O Teri
Review :-
PP (Samrat) and his buddy Anand Ishwarwam Devdutt Subramanium, aka (groan) AIDS (Amrohi) are two DYTs (dumb young things) lost in the cut-throat world of TV reporting. With their pushy boss Monsoon (Dias) unimpressed by their lame efforts, the guys are desperate to find a big political scam to expose. Their wish is fulfilled when corrupt politician Khwaja (Kher) hooks up with noodle-strapped, fuchsia-lipped media manager Sherry (Bedi) to handle corrupt allocations of contracts in Delhi’s Asian Olympic Games. As a CBI investigator Tripathi gets murdered and Khwaja’s political rival Kilol (Raaz) wants him exposed, the two reporters find themselves caught in serious cross-fire.

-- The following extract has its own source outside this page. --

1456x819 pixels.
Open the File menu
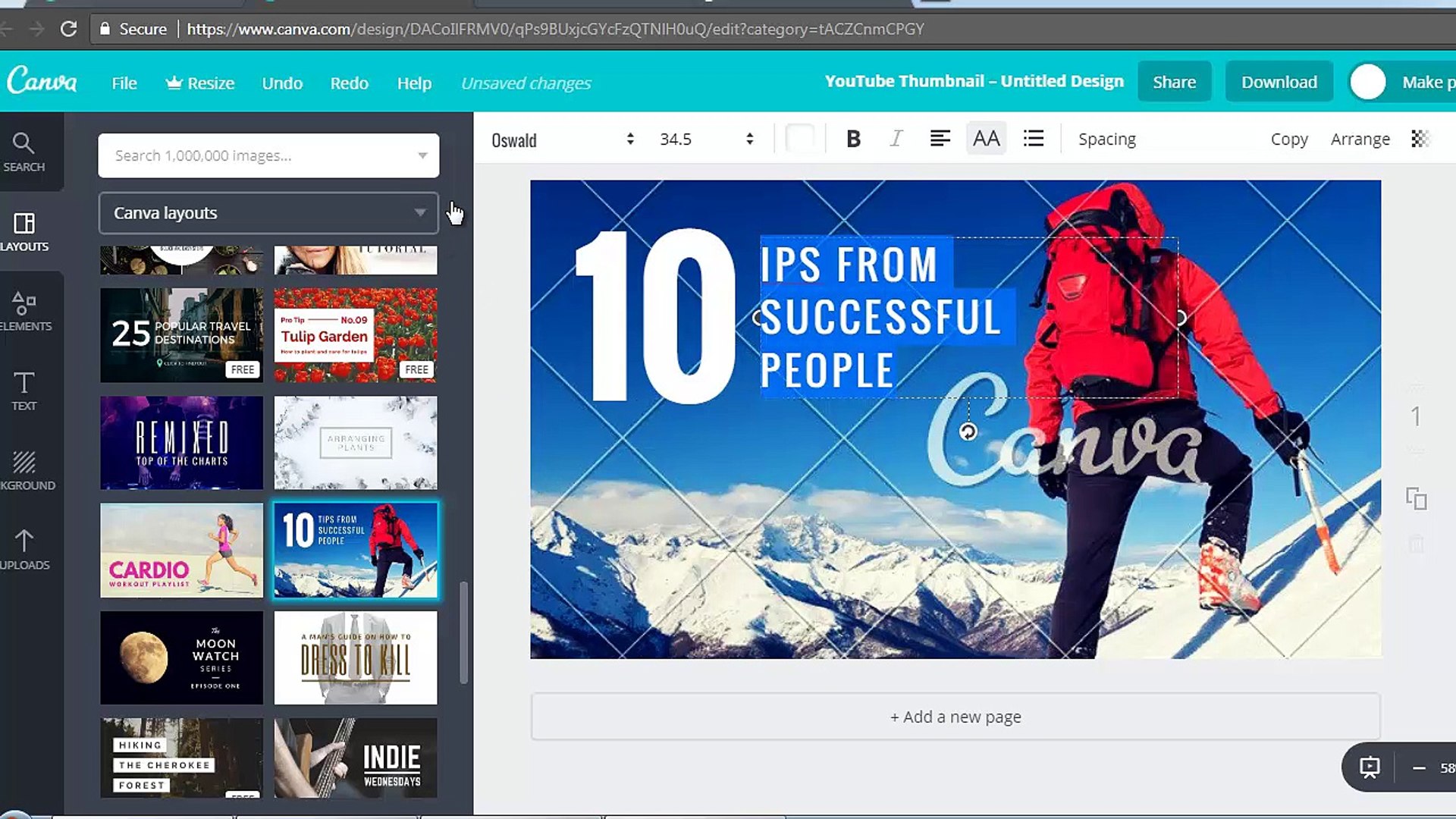point(124,83)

O Teri’s story picks up recent corruption scandals, mashing these with classic cinematic takes on scams. Familiar themes are deployed, including a laash that keeps vanishing and popping up, CDs of mantras and phone tapping that get confused, collapsing bridges, spiraling behind-the-scenes deals, etc. Amidst this, PP and AIDS, all biceps, cleavage and no brains, struggle to stay alive – and get famous. Given these elements, O Teri could have been bitingly hilarious, but it isn’t. The overburdened story unravels under a palpable nervousness to please all. Therefore, too frequent songs, too many gaalis from Kilol, too many subplots (from gamlas to gay sex) and too many poor jokes spoil the show.
The weak acting also doesn’t hold. While debutant Amrohi presents a relatively fresh and effortless act, Samrat mostly sleepwalks through his unconvincing role. Dias is unintentionally hilarious as mean editor Monsoon, pouting so much, her lines sound like, “Kya? Ek aur shcoop?” The movie does have little gems like: “Aaj election hai kya? Jisko dekho, talli!” but these get lost in an eventually mediocre tale.
Overall, the direction of O Teri simply loses the satirical plot, leaving you sighing, jaane bhi do yaaron.
Story :-
Two investigative reporters seek a scam to expose – what happens when they find one?